Le fonctionnement est transparent. Vos cinq chevaux sont engagés sur le Quinté+ dans l’ordre indiqué. Les trois premiers forment votre Tiercé, les quatre premiers votre Quarté+. Le coût total correspond à la somme des mises de base : 1 euro pour le Tiercé, 1,30 euro pour le Quarté+ et 2 euros pour le Quinté+, soit 4,30 euros par combinaison en base.
L’avantage principal du Tic3 est la cohérence qu’il impose. Beaucoup de parieurs qui jouent les trois formules séparément finissent avec des sélections incohérentes — un Tiercé qui contredit leur Quinté+, un Quarté+ qui ne colle pas avec leur Tiercé. Le Tic3 élimine ces contradictions en dérivant les trois paris d’une même analyse. Vous construisez une hiérarchie de cinq chevaux, et le système fait le reste.
L’inconvénient est la rigidité. Si votre pronostic pour le trio de tête diffère de votre top 3 Quinté+, le Tic3 ne peut pas le refléter. Un cheval que vous voyez cinquième au classement final mais capable de se glisser dans le Tiercé ne sera pas couvert. Dans ces cas, jouer les trois paris séparément offre davantage de flexibilité. Le Tic3 convient donc aux parieurs dont l’analyse produit une hiérarchie linéaire claire, du premier au cinquième, sans hésitation majeure entre les positions.
Le Tiercé reste le pari le plus français qui soit
Soixante-dix ans après sa création, le Tiercé reste le rendez-vous quotidien de millions de Français. Sa longévité ne tient pas à la nostalgie. Elle tient à une formule qui a trouvé le point d’équilibre entre accessibilité et sophistication.
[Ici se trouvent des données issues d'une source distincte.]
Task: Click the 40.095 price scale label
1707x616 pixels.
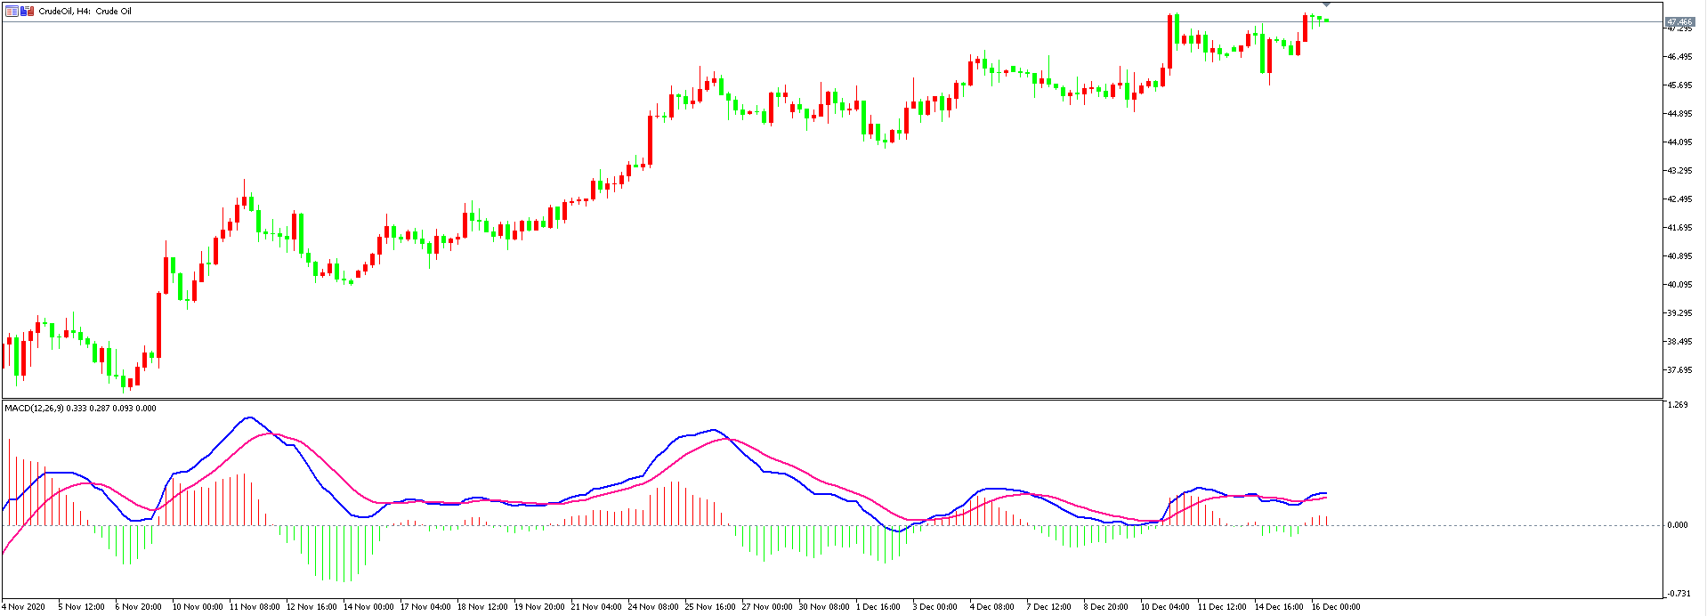Action: point(1679,285)
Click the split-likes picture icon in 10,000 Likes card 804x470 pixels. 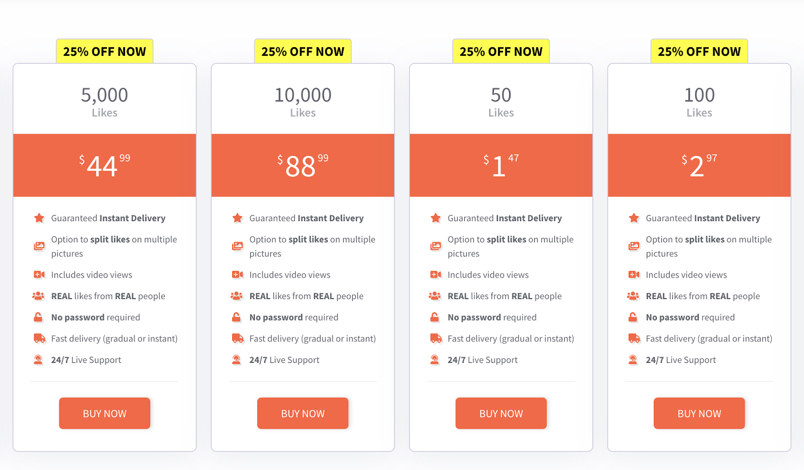click(x=237, y=246)
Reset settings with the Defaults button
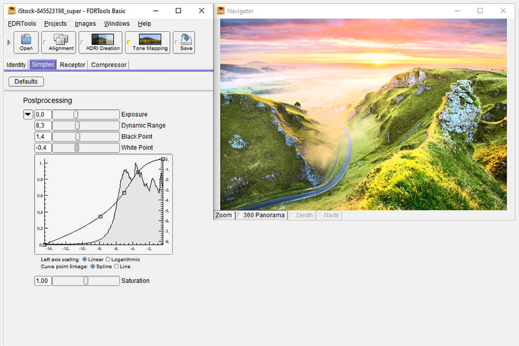Viewport: 519px width, 346px height. pos(25,81)
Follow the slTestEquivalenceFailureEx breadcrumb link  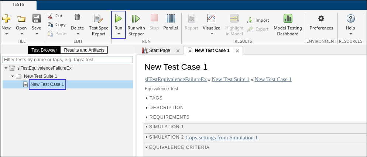click(175, 79)
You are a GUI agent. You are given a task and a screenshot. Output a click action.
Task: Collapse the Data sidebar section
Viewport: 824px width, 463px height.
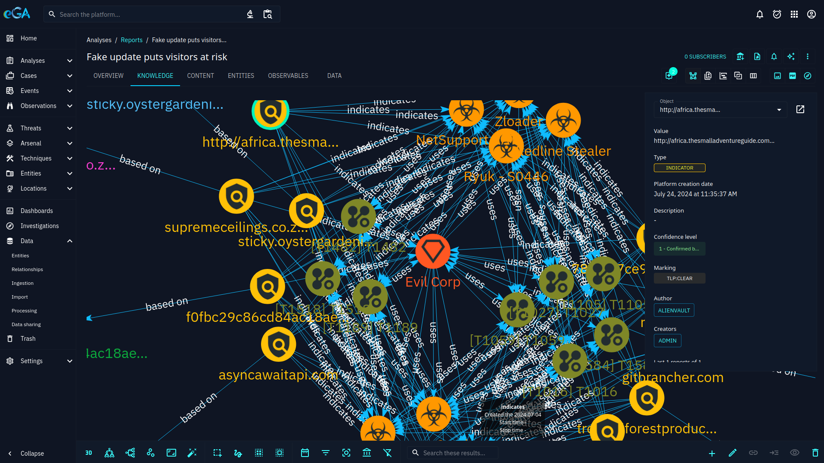38,241
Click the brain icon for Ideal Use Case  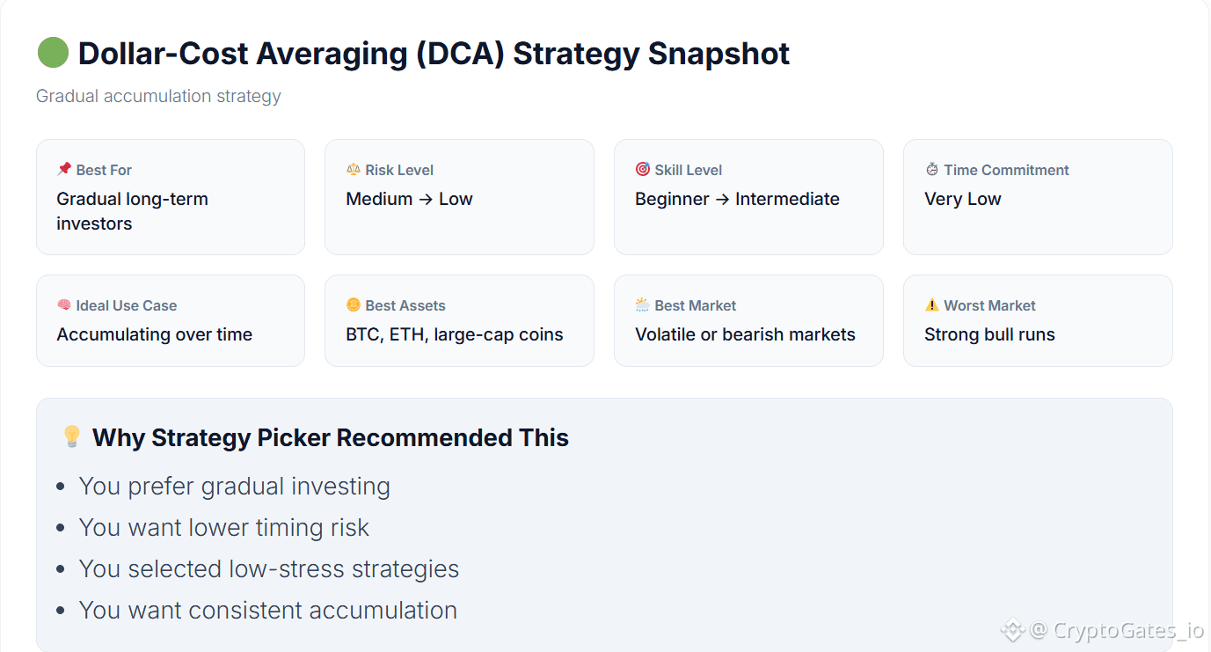coord(64,304)
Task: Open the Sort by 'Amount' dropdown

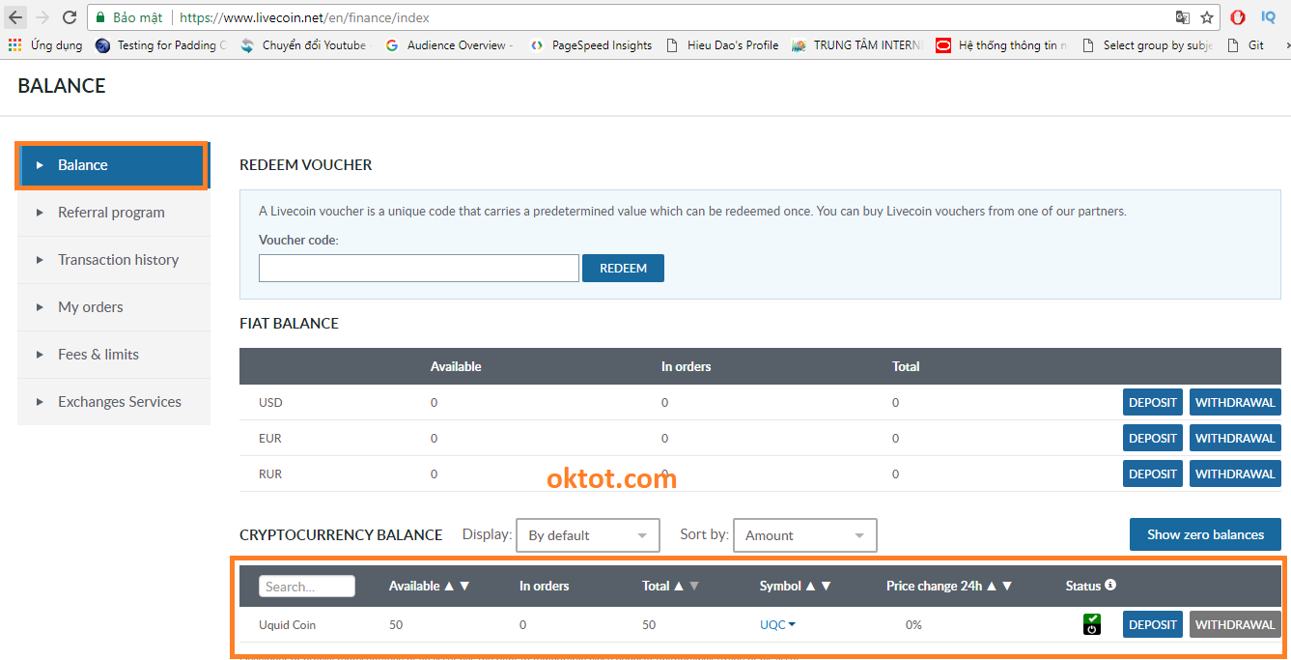Action: (804, 535)
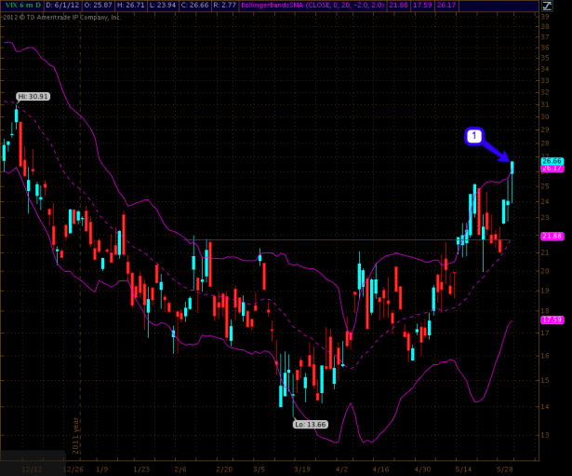Click the Hi: 30.91 price bubble
This screenshot has width=572, height=476.
33,96
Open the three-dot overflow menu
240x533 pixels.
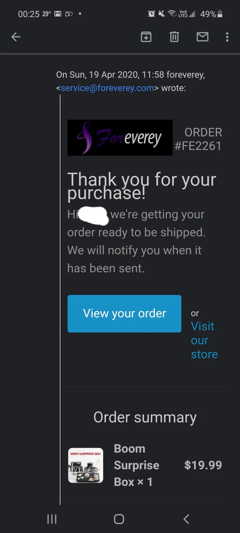[x=227, y=37]
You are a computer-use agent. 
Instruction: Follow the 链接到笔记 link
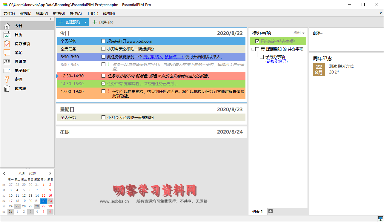tap(276, 61)
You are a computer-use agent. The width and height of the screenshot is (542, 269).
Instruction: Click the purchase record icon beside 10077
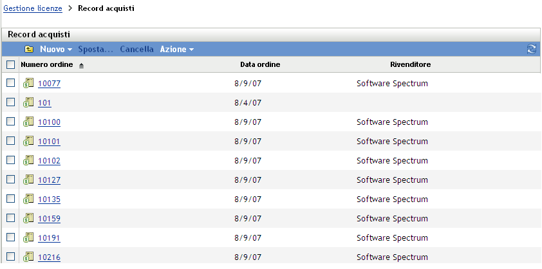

Trois chevaux à trouver : assez pour exiger une vraie réflexion, pas assez pour décourager le néophyte. Des rapports suffisamment attractifs pour alimenter l’espoir, sans atteindre les hauteurs vertigineuses du Quinté+ qui découragent les prudents.
Pour le parieur en progression, le Tiercé est l’étape naturelle après la maîtrise du simple et du couplé. Il introduit la notion de trio — trois chevaux dont il faut anticiper les positions relatives — sans la complexité des paris à quatre ou cinq sélections. Il apprend à gérer un budget de combinaisons, à utiliser le Flexi, à penser en base-compléments. Autant de compétences qui seront directement transférables au Quarté+ et au Quinté+.
La meilleure approche reste la plus disciplinée. Étudiez la course support du jour, identifiez vos convictions, calibrez votre mise en fonction de votre budget mensuel, et acceptez le verdict de l’arrivée sans rancœur. Le Tiercé n’est pas une loterie. C’est un exercice de jugement dont la pratique régulière affine le regard. Et un jour, quand vos trois chevaux franchiront la ligne dans l’ordre exact que vous aviez prédit, vous comprendrez pourquoi cette formule a traversé sept décennies sans prendre une ride.